Birima Seck isn’t trying to shed “the freshman 15” like some of his fellow University of New Mexico students who are experiencing the college life for the first time.
In fact, the 6-foot-11 UNM freshman forward on the Lobo basketball team is open to suggestions on how he can add some weight to the rail-thin, 187-pound frame he showed up with over the summer from Dream City Christian prep school in Glendale, Arizona.
“I sneak protein powder into his oatmeal,” said teammate Gethro Muscadin, the 6-10 Kansas transfer who teammates agree is the best chef on the team and who regularly makes meals for his teammates.
“I don’t know what he does to it, but I love the oatmeal he makes,” Seck said last week.
Be it the oatmeal, the secret protein powder, the workout regime of strength coach Matt Flores, or likely a combination of them all, Seck on Wednesday was proud to say something seems to be working.
“I’m up to 195 pounds,” he said with a smile when talking to reporters ahead of Friday night’s Lobo exhibition game in the Pit against NCAA Division II New Mexico Highlands.
“And I’m getting stronger. I feel it.”
That’s been clear.
The Senegal native is noticeably stronger on the court, but it’s his recent strides mentally that may prove more important. He will be playing more at the start of the season than maybe originally planned – returning 6-10 forward Valdir Manuel is suspended indefinitely and Muscadin has dealt with some discipline matters of his own that led to his missing last week’s intrasquad scrimmage.

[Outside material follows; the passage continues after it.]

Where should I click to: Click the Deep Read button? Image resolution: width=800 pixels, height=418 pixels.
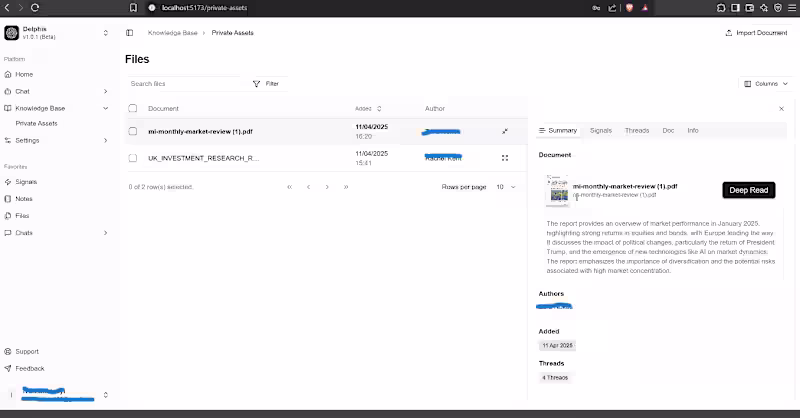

“Before I came here, I got a mind-set that I’m a good player,” said Seck. “Honestly, my first two weeks (in Albuquerque), I was like, ‘Oh, man. I’m not good. I’m not there yet.’ I saw them (the other Lobo big men) — they were big, they can shoot, they can do everything. …
“That was hard because I was thinking I was a good player, but when I got here, things were different.”
If the initial shock began to wear off in two weeks, it took about two months, he said, before he started to really feel comfortable again on the court, which has happened in just the past few weeks.
It was due in part, Seck says, to his teammates – sophomore guard Jamal Mashburn Jr. in particular – helping him to regain his confidence.
“I feel like the game is mostly mental,” said Mashburn, a 6-2 guard who played for first-year Lobox coach Richard Pitino last season at Minnesota and is one of three players voted by teammates to be a team captain this season.
“And I think for (Seck) … I just think he needs to just continue to (build) that confidence and really bring that confidence out. He’s been getting (to) the gym. He’s with me every day working in the gym. I always harp on him to just keep playing hard. Keep being you and just keep at it.”
Seck says his role for now is defense, effort and rebounding like crazy. And he no longer has any doubts about the levels he can rise to in the sport.
“Right now, I’m feeling great,” Seck said. “I’m confident. It’s not because it’s easy. … I just kept working. I’m not going to say I’m there, but I’m ready to go (to start the season).”
Pitino says the strides Seck has made over the past month or so are undeniable.
“I definitely see improvement with Birima,” Pitino said. “I think before, he was trying to figure it out, so to speak – where he is on the court. (Now), I think he’s starting to understand if I just play hard, and I listen, I’m gonna get opportunities. He doesn’t keep score of anything else.”
Where some players might let a bad call or a missed assignment linger in their heads for a few more possessions, Pitino says, “Birima doesn’t care. He just moves on. That’s a skill like anything else. And I do think that our players have been very good with helping him build confidence. I’ve seen it.”